Joint exercises could send Korea tensions soaring again

Seoul (AFP) –


After North Korea and the United States traded bellicose threats of nuclear conflagration, all eyes will be on an annual war game in the South next week that could send tensions spiralling back upwards, analysts say.

Pyongyang tested two intercontinental ballistic missiles (ICBM) last month that appeared to bring much of the US within range, triggering an intense warning by President Donald Trump that Washington could rain "fire and fury" on the North.

Pyongyang then threatened to fire a salvo of missiles towards the US territory of Guam -- a plan that leader Kim Jong-Un this week delayed, but warned could go ahead depending on Washington's next move.

The North's reaction to the "Ulchi Freedom Guardian" (UFG) joint military exercise that starts Monday will be key to determining what happens next.

The annual drills -- named after a general who defended an ancient Korean kingdom from Chinese invaders -- involve about 50,000 South Korean and 25,000 US troops practising to protect the country against a North Korean attack.

But Pyongyang views it as a highly provocative rehearsal for an invasion of its own territory, and threatens strong military counteraction each year.

The North said the Guam missile strike could be reinstated in the event of "reckless actions" by Washington, and analysts say the exercise could become an alarming flash point.

"I worry it might enact this plan when the joint exercises start," said James Acton, co-director of the Nuclear Policy programme at the Carnegie Endowment for International Peace.

- 'Drive a wedge' -

North Korea has repeatedly called for an end to large-scale joint military exercises between the allies in exchange for a freeze on its nuclear and missile programmes.

In the early 1990s Seoul and Washington agreed to cancel a drill then known as Team Spirit in return for the North allowing an inspection of its secret nuclear facilities -- only to see Pyongyang later walk away and resume its weapons development.

Vipin Narang, an associate professor at the Massachusetts Institute of Technology specialising in nuclear strategy, warned against another suspension.

"Cancelling it would cede into the huge North Korean aim to decouple the allies and drive a wedge between South Korea and the United States," Narang told AFP.

Pushing through with the drills is essential for South Korean President Moon Jae-In's promise to "prevent war at all cost", said Choi Kang of the Asan Institute of Policy Studies.

"Seoul will say the current tensions call for an even stronger alliance and closer military cooperation," he said.

The US State Department said this week the largely computer-simulated UFG exercise, which dates back to 1976, will go ahead as planned.

But it declined to comment on whether the drills would be scaled back in an effort to ease tensions.
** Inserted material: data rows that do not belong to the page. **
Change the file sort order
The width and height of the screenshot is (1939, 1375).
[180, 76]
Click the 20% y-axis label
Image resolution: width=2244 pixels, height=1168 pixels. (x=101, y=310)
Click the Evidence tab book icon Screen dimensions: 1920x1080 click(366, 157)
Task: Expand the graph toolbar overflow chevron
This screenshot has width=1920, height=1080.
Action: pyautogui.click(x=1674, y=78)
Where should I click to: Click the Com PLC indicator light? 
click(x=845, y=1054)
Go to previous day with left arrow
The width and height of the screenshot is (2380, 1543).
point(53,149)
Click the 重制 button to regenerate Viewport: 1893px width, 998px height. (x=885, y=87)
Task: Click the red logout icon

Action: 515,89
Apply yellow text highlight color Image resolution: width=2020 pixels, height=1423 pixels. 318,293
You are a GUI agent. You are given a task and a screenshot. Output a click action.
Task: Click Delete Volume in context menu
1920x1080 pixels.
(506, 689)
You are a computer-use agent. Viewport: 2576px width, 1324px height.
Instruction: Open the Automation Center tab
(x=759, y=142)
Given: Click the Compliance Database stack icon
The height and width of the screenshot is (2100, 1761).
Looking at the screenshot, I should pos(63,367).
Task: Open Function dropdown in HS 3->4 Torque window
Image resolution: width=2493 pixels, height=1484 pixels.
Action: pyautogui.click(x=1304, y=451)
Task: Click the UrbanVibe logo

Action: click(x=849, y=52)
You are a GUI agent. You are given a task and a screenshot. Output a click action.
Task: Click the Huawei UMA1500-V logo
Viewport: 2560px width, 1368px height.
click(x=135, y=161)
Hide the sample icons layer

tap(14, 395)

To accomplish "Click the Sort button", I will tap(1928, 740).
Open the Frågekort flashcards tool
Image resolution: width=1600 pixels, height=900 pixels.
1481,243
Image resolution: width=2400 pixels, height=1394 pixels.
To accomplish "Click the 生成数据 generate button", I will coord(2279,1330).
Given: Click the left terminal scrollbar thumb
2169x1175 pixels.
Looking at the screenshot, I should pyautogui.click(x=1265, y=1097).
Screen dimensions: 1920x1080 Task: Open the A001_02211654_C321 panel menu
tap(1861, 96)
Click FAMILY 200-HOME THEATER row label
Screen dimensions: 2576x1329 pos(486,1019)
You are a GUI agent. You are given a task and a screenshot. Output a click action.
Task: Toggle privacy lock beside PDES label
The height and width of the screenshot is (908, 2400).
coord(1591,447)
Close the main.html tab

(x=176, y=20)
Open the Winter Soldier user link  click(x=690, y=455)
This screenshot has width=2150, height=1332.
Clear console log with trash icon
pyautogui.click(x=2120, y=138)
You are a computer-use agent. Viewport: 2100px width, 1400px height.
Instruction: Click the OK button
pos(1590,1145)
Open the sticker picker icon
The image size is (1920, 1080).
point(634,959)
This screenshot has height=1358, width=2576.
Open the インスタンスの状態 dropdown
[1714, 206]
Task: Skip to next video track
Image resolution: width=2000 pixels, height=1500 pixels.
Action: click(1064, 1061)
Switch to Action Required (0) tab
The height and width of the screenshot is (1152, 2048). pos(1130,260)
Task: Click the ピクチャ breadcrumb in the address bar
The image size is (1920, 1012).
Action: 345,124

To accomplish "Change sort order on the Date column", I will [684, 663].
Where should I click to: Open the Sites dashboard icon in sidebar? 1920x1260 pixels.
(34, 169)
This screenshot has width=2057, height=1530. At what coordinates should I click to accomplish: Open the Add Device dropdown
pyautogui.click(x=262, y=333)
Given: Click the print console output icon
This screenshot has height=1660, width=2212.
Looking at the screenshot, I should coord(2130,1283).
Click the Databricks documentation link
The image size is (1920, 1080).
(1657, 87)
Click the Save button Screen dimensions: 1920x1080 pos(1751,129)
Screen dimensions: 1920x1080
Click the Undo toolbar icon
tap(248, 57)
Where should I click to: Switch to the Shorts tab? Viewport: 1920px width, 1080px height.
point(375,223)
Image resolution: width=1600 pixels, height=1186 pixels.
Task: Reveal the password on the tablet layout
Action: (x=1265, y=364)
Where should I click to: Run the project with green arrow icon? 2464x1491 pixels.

The allies could look to make a conciliatory gesture towards Pyongyang by not involving US strategic assets such as stealth bombers or aircraft carriers, said Koo Kab-Woo, a professor at the Seoul-based University of North Korean Studies.

- B-1B bomber -

Supersonic B-1B bombers from the US Pacific Command's Andersen Air Force Base in Guam are often flown over the peninsula for joint exercises and to demonstrate Washington's "full range of military capabilities" -- always infuriating Pyongyang.

When North Korean leader Kim delayed his Guam missile plan, he warned the US to end its "arrogant provocations" and referred to what he called "huge nuclear strategic equipment" being brought to the region.

In an ideal scenario, Acton said, the two sides would agree that North Korea could not carry out missile tests that overfly South Korea or Japan -- which would preclude them getting anywhere near Guam -- in exchange for the US ending strategic bomber training flights within an agreed distance of the North.

North Korea appears to have left open some room for a quid pro quo, added Narang.

Any negotiation for a quiet agreement to reduce the frequency and range of the B-1B flights "doesn't have to be terribly public and it could be behind the scene", he said. "I think it's reasonable to think that might go somewhere."